**Task brief:** Pictures are to be left out, but please repeat each record exactly.

[[ The records open ]]

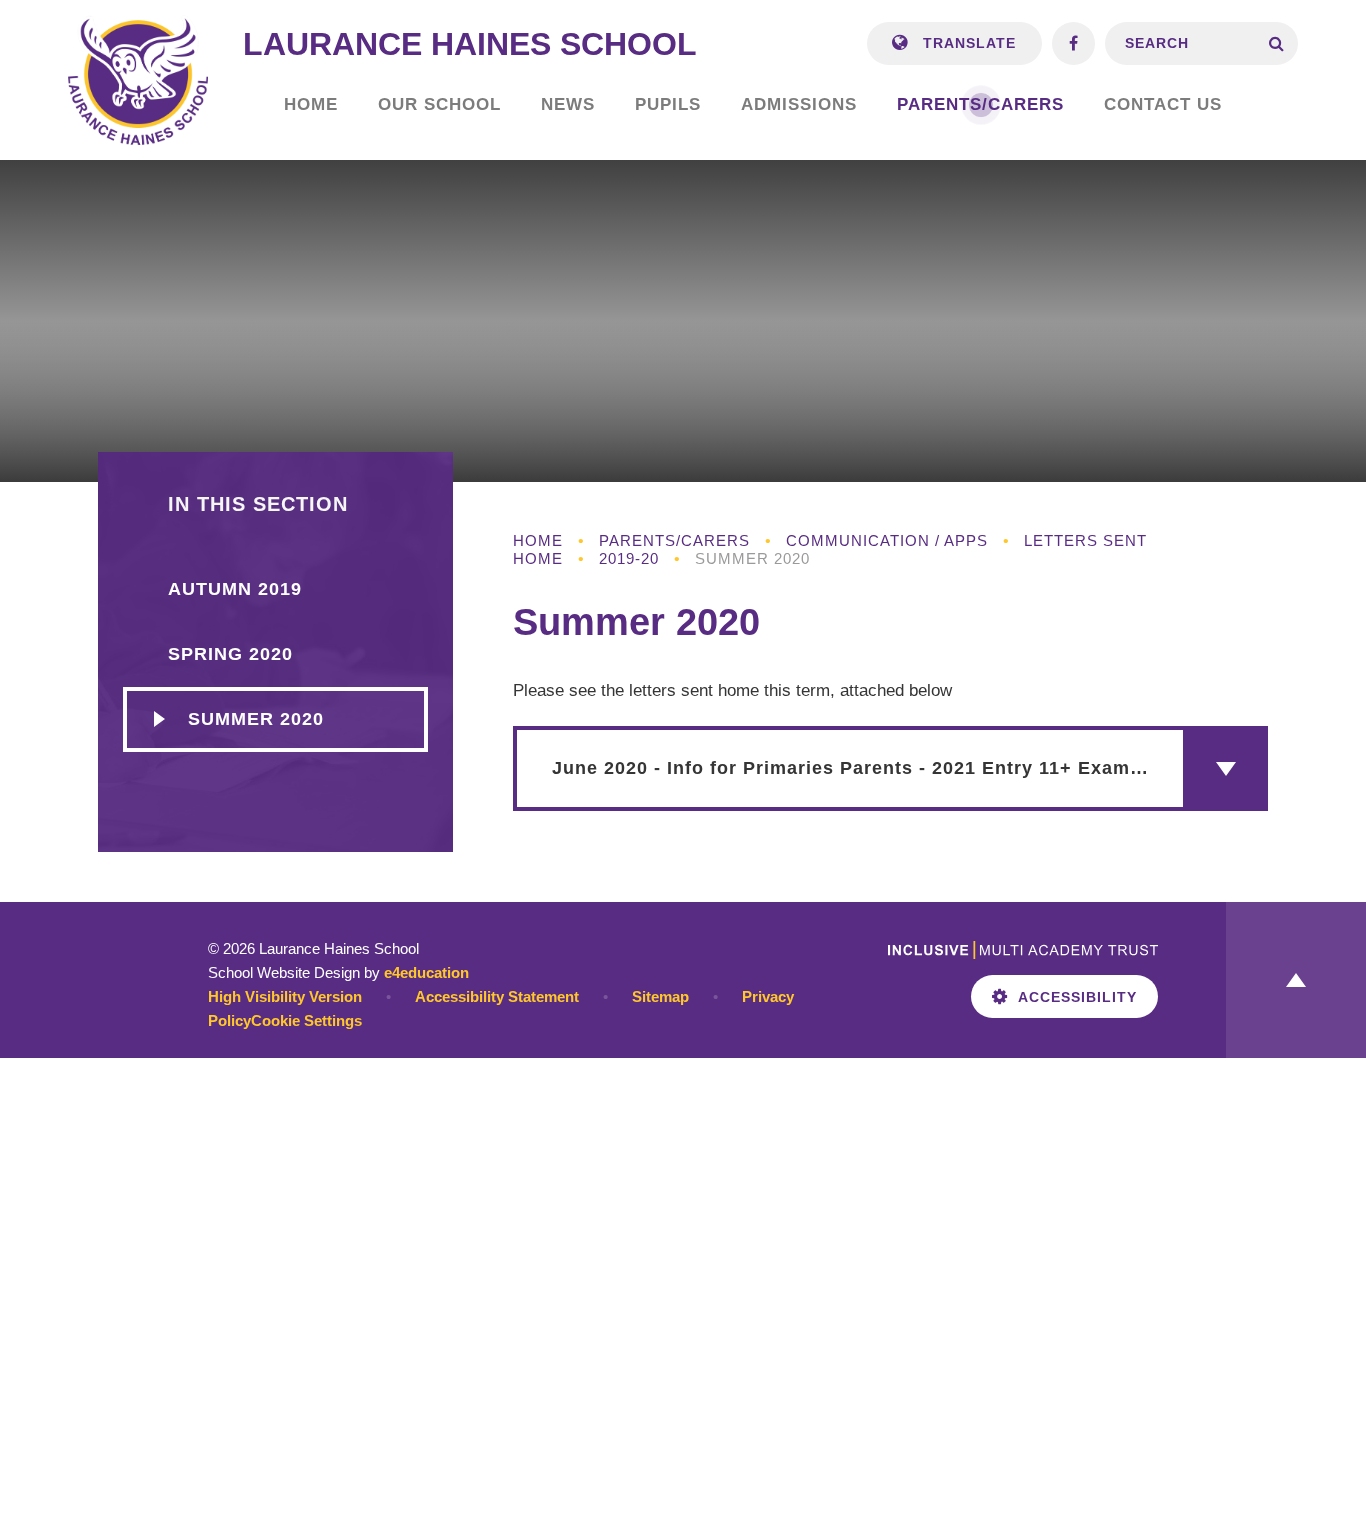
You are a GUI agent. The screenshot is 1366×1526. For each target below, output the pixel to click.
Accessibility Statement (497, 996)
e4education (426, 972)
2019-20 (629, 558)
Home (538, 540)
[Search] (1276, 43)
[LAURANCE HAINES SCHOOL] (138, 80)
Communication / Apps (887, 540)
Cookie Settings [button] (306, 1020)
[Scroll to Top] (1296, 980)
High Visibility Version (285, 996)
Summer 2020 (752, 558)
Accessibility (1077, 997)
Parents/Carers (674, 540)
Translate (967, 43)
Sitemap (660, 996)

[[ The records closed ]]

**Exercise response:**
You are a GUI agent. The screenshot is 1366×1526. For each target below, output the pixel to click.
Accessibility Statement (497, 996)
e4education (426, 972)
2019-20 (629, 558)
Home (538, 540)
[Search] (1276, 43)
[LAURANCE HAINES SCHOOL] (138, 80)
Communication / Apps (887, 540)
Cookie Settings [button] (306, 1020)
[Scroll to Top] (1296, 980)
High Visibility Version (285, 996)
Summer 2020 (752, 558)
Accessibility (1077, 997)
Parents/Carers (674, 540)
Translate (967, 43)
Sitemap (660, 996)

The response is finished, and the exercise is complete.